I suppose you can use those same phrases to reference things without that, random "summaries" without references or research, "expert opinion" from someone without any experience in that sector, opinion pieces from similarly reputation-less people etc. but I'd say they're equally worthless as references as "According to GPT...", and should be treated similarly.
Copy and pasting from ChatGPT has the same consequences as copying and pasting from StackOverflow, which is to say you're now on the hook supporting code in production that you don't understand.
I can use ChatGPT to teach me and understand a topic or i can use it to give me an answer and not double check and just copy paste.
Just shows off how much you care about the topic at hand, no?
Starting the answer with "I asked ChatGPT and it said..." almost 100% means the poster did not double-check.
(This is the same with other systems: If you say, "According to Google...", then you are admitting you don't know much about this topic. This can occasionally be useful, but most of the time it's just annoying...)
"I asked X and it said..." is an appeal to authority and suspect on its face whether or not X is an LLM. But when it's an LLM, then it's even worse. Presumably, the reason for the appeal is because the person using it considers the LLM to be an authoritative or meaningful source. That makes me question the competence of the person saying it.
> Something that really frustrates me about interacting with
Something that frustrates me with LLMs is that they are optimized such that errors are as silent as possible.It is just bad design. You want errors to be as loud as possible. So they can be traced and resolved. On the other hand, LLMs optimize human preference (or some proxy of this). While humans prefer accuracy, it would be naive to ignore all the other things that optimize this objective. Specifically, humans prefer answers that they don't know are wrong over those that they do know are wrong.
This doesn't make LLMs useless but certainly it should strongly inform how we use them. Frankly, you cannot trust outputs, so you have to verify. I think this is where there's a big divergence between LLM users (and non-users). Those that blindly trust and those that don't (extreme case is non-users).
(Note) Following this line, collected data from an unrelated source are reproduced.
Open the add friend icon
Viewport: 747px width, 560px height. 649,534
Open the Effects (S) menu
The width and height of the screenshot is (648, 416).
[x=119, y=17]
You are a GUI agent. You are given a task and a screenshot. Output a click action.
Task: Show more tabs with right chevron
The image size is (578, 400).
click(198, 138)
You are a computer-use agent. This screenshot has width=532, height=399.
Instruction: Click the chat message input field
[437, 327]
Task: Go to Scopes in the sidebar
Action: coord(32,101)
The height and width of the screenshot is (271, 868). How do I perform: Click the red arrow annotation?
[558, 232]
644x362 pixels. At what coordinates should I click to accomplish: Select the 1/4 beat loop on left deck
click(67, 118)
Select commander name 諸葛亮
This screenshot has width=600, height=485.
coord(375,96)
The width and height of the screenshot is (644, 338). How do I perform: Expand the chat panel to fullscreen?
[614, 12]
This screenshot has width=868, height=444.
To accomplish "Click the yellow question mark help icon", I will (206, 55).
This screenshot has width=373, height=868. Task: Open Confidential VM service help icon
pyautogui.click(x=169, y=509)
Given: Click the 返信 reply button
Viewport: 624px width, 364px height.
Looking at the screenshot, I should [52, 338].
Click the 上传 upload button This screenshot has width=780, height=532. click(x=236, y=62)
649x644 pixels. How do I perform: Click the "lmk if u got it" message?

If you need to constantly verify AND recognize that verification is extra hard (because it is optimized to be invisible to you), it can create extra work, not less.
It really is two camps and I think it says a lot:
- "Blindly" trust
- "Trust" but verify
Wide range of opinions in these two camps, but I think it comes down to some threshold of default trust or default suspicion.Seems like if all you do is forward questions to LLMs, maybe you CAN be replaced by a LLM.
most annoying is when people trust chatgpt more that experts they pay. we had case when our client asked us for some specific optimization, and we told him that it makes no sense, then he asked the other company that we cooperate with and got similar response, then he asked chatgpt and it told him it's great idea. And guess what, he bought $20k subscription to implement it.
If that's all the available information and you're out of time, you may as well cut the blue wire. But, pretty much any other source is automatically more trustworthy.
Recently I used o3 to plan a refactoring related to upgrading the version of C++ we are using in our product. It pointed out that we could use a tool built in to VS 2022 to make a particular change automatically based on compilation output. I was not familiar with this tool and neither were the other developers on the team.
I did confirm its accuracy myself, but also made sure to credit the model as the source of information about the tool.
If they're saying it to you, why wouldn't you assume they understand and trust what they came up with?
Do you need people to start with "I understand and believe and trust what I'm about to show you ..."?
Current systems are definitely flawed (incomplete, biased, or imagined information), but I'd pick the answers provided by Gemini over a random social post, blog page, or influencer every time.